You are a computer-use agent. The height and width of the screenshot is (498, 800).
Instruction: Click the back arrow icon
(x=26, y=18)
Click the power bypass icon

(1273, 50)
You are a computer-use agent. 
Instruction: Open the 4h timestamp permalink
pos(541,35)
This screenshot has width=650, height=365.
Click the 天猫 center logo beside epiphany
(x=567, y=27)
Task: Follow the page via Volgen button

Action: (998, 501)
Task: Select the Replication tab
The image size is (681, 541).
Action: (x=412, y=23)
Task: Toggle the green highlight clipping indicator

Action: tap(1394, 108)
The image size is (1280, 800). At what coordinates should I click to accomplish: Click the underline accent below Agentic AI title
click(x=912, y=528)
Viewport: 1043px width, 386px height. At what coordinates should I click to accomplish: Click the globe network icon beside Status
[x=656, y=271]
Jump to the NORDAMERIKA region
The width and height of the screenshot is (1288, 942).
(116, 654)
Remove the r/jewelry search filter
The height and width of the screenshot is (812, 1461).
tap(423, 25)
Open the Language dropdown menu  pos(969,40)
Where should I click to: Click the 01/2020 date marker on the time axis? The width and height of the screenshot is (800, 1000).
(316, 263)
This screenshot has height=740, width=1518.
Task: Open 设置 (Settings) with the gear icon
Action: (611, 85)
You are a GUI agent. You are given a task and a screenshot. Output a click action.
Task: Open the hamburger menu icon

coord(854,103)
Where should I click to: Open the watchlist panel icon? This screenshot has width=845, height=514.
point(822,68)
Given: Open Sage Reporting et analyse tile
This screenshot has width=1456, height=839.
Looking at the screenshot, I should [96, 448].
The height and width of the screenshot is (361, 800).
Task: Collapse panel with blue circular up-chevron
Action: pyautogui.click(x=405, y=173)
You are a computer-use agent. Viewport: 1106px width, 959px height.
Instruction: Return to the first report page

# # # # #

TASK INSTRUCTIONS:
Could you write out again only the records from the line containing "Viewport: 1043px width, 386px" through the end of the records, both ends included, changing "hamburger" to "three-line" and leaving everything else the same?

RESULT OF THIS TASK:
Viewport: 1043px width, 386px height. At what coordinates should I click to accomplish: Click the globe network icon beside Status
[x=656, y=271]
Jump to the NORDAMERIKA region
The width and height of the screenshot is (1288, 942).
(116, 654)
Remove the r/jewelry search filter
The height and width of the screenshot is (812, 1461).
tap(423, 25)
Open the Language dropdown menu  pos(969,40)
Where should I click to: Click the 01/2020 date marker on the time axis? The width and height of the screenshot is (800, 1000).
(316, 263)
This screenshot has height=740, width=1518.
Task: Open 设置 (Settings) with the gear icon
Action: (611, 85)
You are a GUI agent. You are given a task and a screenshot. Output a click action.
Task: Open the three-line menu icon

coord(854,103)
Where should I click to: Open the watchlist panel icon? This screenshot has width=845, height=514.
point(822,68)
Given: Open Sage Reporting et analyse tile
This screenshot has width=1456, height=839.
Looking at the screenshot, I should [96, 448].
The height and width of the screenshot is (361, 800).
Task: Collapse panel with blue circular up-chevron
Action: pyautogui.click(x=405, y=173)
You are a computer-use agent. Viewport: 1106px width, 959px height.
Instruction: Return to the first report page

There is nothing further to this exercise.